Work to be completed » Please answer from the text on the 2026–27 Vietnamese Cup below: on what date did the qualifying round draw take place?

Text »
________

2026–27 Vietnamese Cup

Tournament details
- Country: Vietnam
- Dates: 18 September 2026 – 30 May 2027
- Teams: 27

Tournament statistics
- Matches played: 8
- Goals scored: 19 (2.38 per match)
- Attendance: 14,200 (1,775 per match)
- Top goal scorer(s): Brenner (3 goal)

= 2026–27 Vietnamese Cup =

The 2026–27 Vietnamese Cup (Giải bóng đá Cúp Quốc gia 2026/27), also known as 2026–27 SACOMBANK National Cup for sponsorship reasons (Giải bóng đá Cúp Quốc gia SACOMBANK 2026/27) is the 35th season of the annual Vietnamese football cup competition. Twenty-seven teams participate in the competition, including all teams from the previous year's V.League 1 and 13 teams from V.League 2. The competition began on 18 September 2026 with the qualifying round and will end on 30 May 2027 with the second leg of the finals.

Three-time winners and defending champions, Cong An Ho Chi Minh City will enter the competition after defeating Ninh Binh in the final.

==Background==
The Vietnamese Cup is a knockout competition with 27 teams taking part from the first round proper, and all trying to reach the final on 30 May 2027. The tournament consists of 14 teams from V.League 1 and 12 teams from V.League 2 to compete.

Thai Nguyen did not enter the cup competition the team had the same owner as Hanoi FC, the Hanoi T&T Sports Joint Stock Company at the moment of the competition's registration deadline.

Two-legged ties will be returned this season for the semi-finals and the finals. This is the first time since 2018 that the cup freatured two-legged ties, and the first time since 2017 that the cup winners will be decided by this format.

| Round | Main date | Number of fixtures | Clubs remaining | New entries this round | Winner prize money (VND) |
|---|---|---|---|---|---|
| Qualifying round | September 2026 | 9 | 22 → 11 |  | 10,000,000₫ |
| Round of 16 | TBC | 8 | 11+5 → 8 | 5 V.League 1 teams entered directly from the Round of 16 | 20,000,000₫ |
| Quarter-finals | TBC | 4 | 8 → 4 |  | 30,000,000₫ |
| Semi-finals | TBC | 4 | 4 → 2 |  | 400,000,000₫ |
| Finals | TBC | 2 | 2 → 1 |  | 2,000,000,000₫ |

==Matches==
All times are local (UTC+7)

===Qualifying round===
The draw took place alongside the round of 16 on 6 August 2026. The matches are taking place between 18 September and 6 October 2026.

Number of teams per tier still in competition
| V.League 1 | V.League 2 | Total |
|---|---|---|
| 14 / 14 | 13 / 13 | 27 / 27 |

Quy Nhon United (2) 1-1 Ho Chi Minh City FC (2)

________

Collected data »
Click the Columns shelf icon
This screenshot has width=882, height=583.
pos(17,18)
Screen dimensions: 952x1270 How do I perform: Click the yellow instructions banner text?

________

Worked answer » 6 August 2026